Korhaans are ground-dwelling birds with sturdy bodies, large heads and long necks, long legs and short toes. The blue korhaan is a fairly large bird growing to a total length of 50 to 58 cm. The forehead and crown are black, while the sides of the head are white. In males, the back, wings and tail are brown but the neck, throat, breast and belly are bluish-grey. Females are similar in colouring but the neck and underparts are a duller grey and the ear coverts are buff. The legs and feet are yellow. The voice is a series of throaty "krok-kau"s, often heard around dawn and uttered during flight.

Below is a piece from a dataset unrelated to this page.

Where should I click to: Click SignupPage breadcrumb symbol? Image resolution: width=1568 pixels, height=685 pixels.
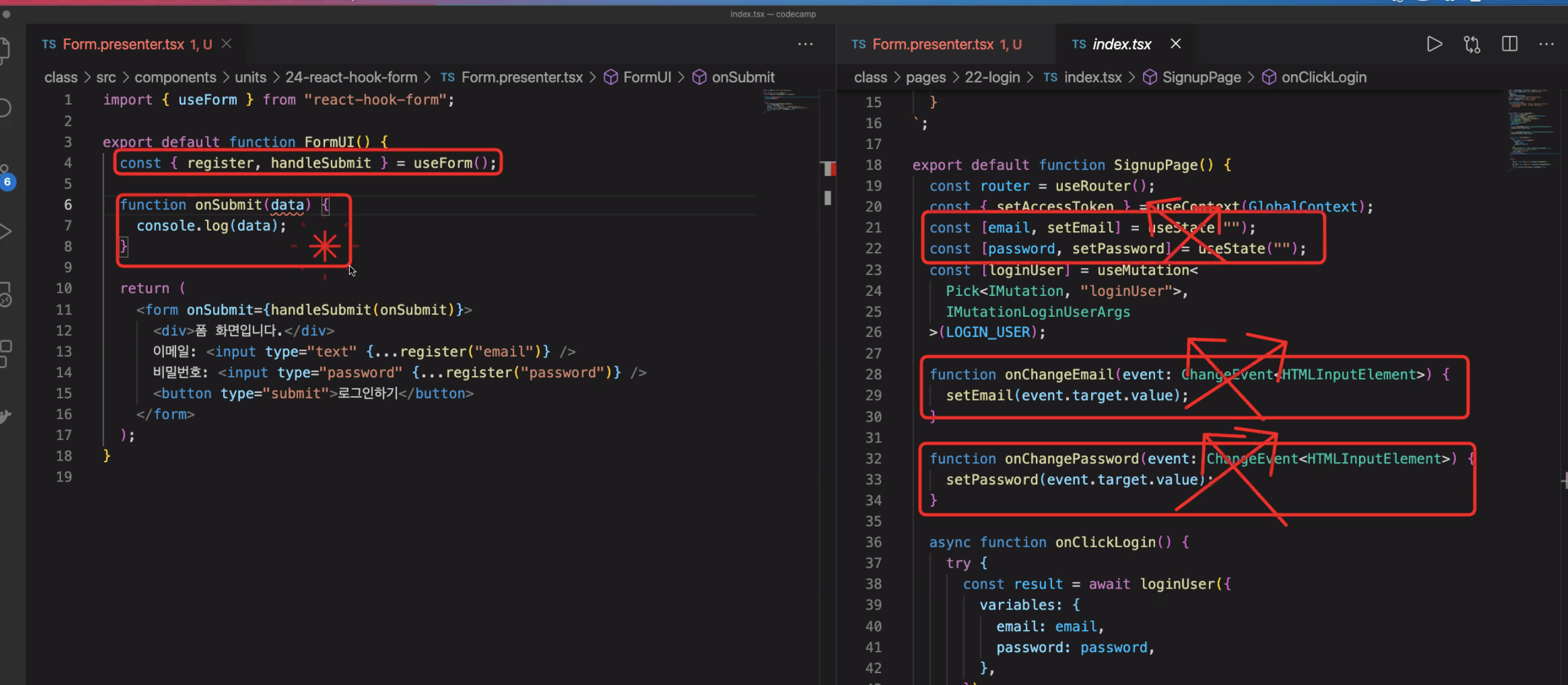1201,77
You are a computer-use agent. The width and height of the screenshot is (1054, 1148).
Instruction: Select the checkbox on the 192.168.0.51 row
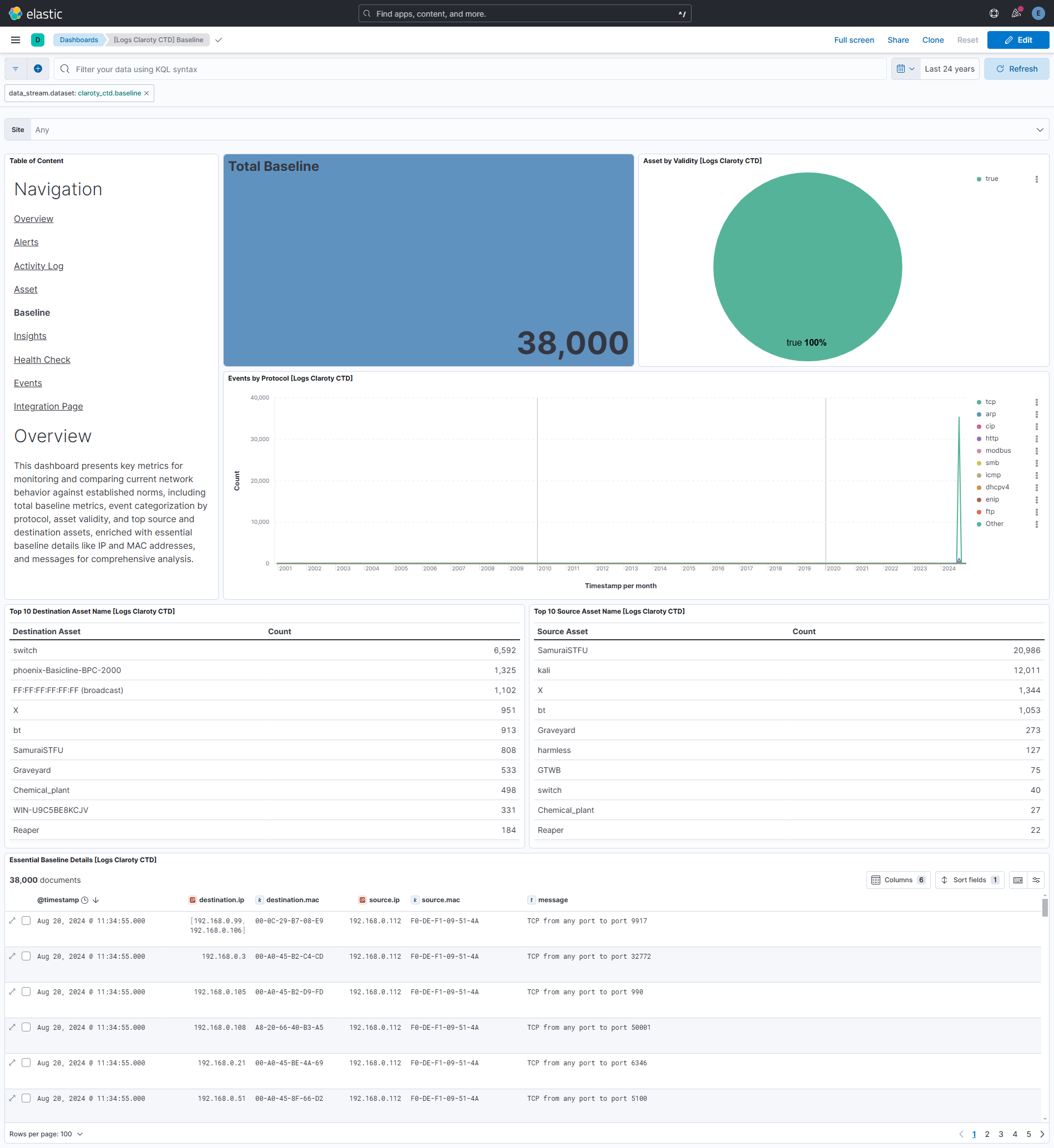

==Distribution and habitat==
The blue korhaan is native to South Africa and the western fringes of Lesotho. Its range extends from Pretoria and Mbombela southwards to Bhisho and amounts to an area of around 356000 km2. It is found on grassland at altitudes of between 1500 and 3000 m. It favours short grass habitats, with a scattering of karoo-type dwarf shrubs, and with termite mounds but few trees, usually within a kilometre of water. It also occurs in previously cultivated and fallow areas, and in winter crops and pasture.

==Ecology==
This bird is largely terrestrial; when disturbed it crouches down, and on being approached tends to walk or run away with head dipped. It will flush when alarmed however, flying for a considerable distance. It usually occurs in pairs or in small family groups, and forages for insects, lizards, scorpions, seeds, flowers and leaves. Breeding mainly takes place in October and November. The nest is a scoop on the ground, often in thick foliage, where one to three eggs are laid. Incubation takes about 26 days, and the family may stay together for two years.

==Status==
The population of this species was estimated to be between 8,000 and 10,000 mature birds in 2017 by the International Union for Conservation of Nature (IUCN). In the Eastern Karoo the population seems to be declining but elsewhere it seems fairly stable. However, according to the IUCN, the area of suitable habitat is being reduced due to grassland being converted for agricultural use, and this is expected to continue. For this reason, the IUCN has assessed the bird's conservation status as being "near threatened".